AT&T’s proposed amendments to its tariff simply obligated it to notify customers that individualized pricing arrangements were obtainable. Contrary to the statutory mandate, the rates that would apply in these special contracts are tellingly absent from the tariff.

To effectuate the statutory filing requirement, the PSC enjoined AT&T to file a synopsis of each special arrangement after it was negotiated. These synopses, which would be accessible to the public, merely identify the customer, list the provided services, summarize contract terms and conditions, and contain a cost/revenue analysis demonstrating that estimated revenues equal or exceed AT&T’s estimated incremental costs. As for the more voluminous contracts themselves, they, together with detailed cost development information, would "be available for audit by the [PSC] and staff”.
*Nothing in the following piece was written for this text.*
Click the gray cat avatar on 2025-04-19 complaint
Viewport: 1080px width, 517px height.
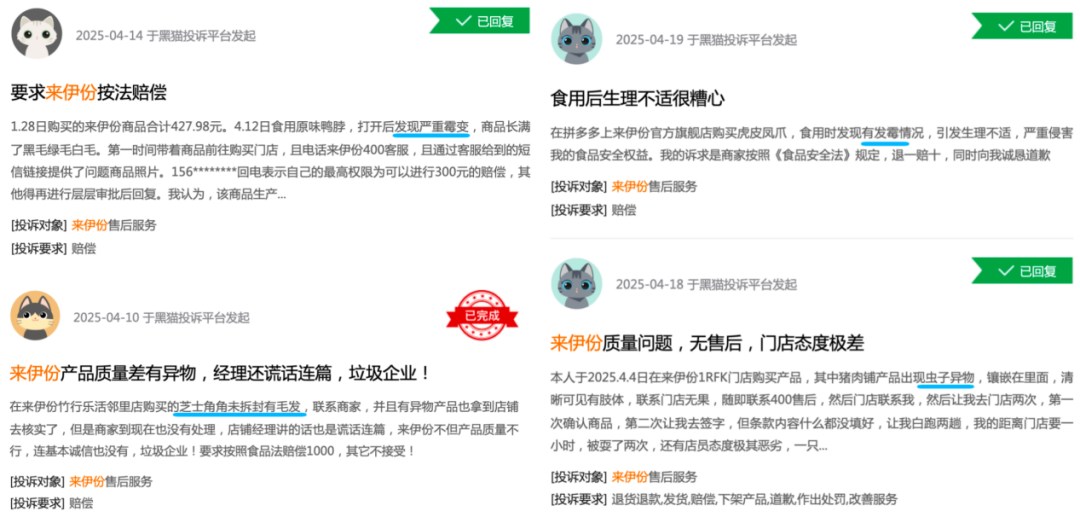[x=577, y=39]
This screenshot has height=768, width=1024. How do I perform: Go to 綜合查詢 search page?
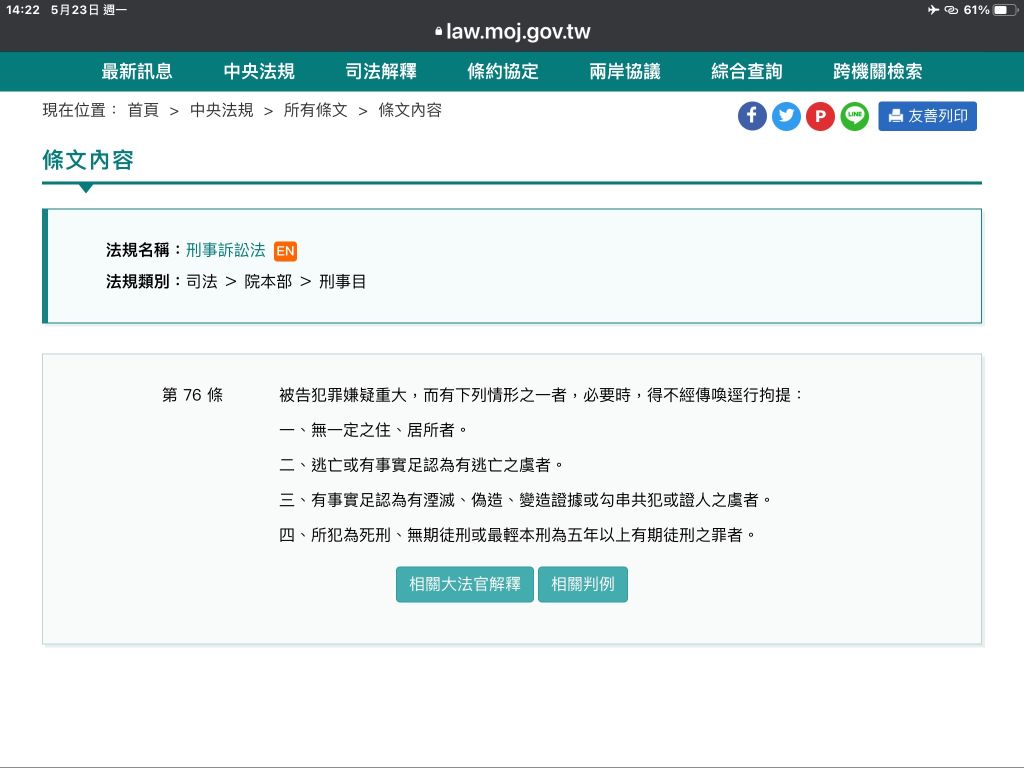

This filing provision does not satisfy the unequivocal legislative directive that all rates charged be plainly stated and made available for public review (cf., Matter of New York Tel. Co. v Public Serv. Commn., 59 AD2d 17, 19, lv denied 42 NY2d 810). The unmistakable import of this provision is that it effectively nullifies the statute in a very significant respect; it leaves no way for customers or competitors to determine the amount billed. And, any attempt to analogize the tariff at hand to one containing a fuel adjustment clause used in regulating the fuel industry is in vain, for here no fixed formula enabling one to calculate the rate is included in the filed tariff (compare, Matter of Consumer Protection Bd. v Public Serv. Commn., 85 AD2d 321, 322, appeal dismissed 57 NY2d 673). As the PSC acted in excess of its authority, its determination cannot stand.

Mahoney, P. J., Weiss, Mikoll and Harvey, JJ., concur.

Ordered that the judgment is reversed, on the law, with costs, determination annulled and petition granted.

This latter language was apparently added to ensure compliance with Public Service Law § 91 (2) (a) and § 92 (2) (d) which forbid any regulated telephone corporation from discriminating against its customers. Petitioner’s claim that AT&T will offer its special pricing arrangements in a discriminatory manner is not yet ripe for review.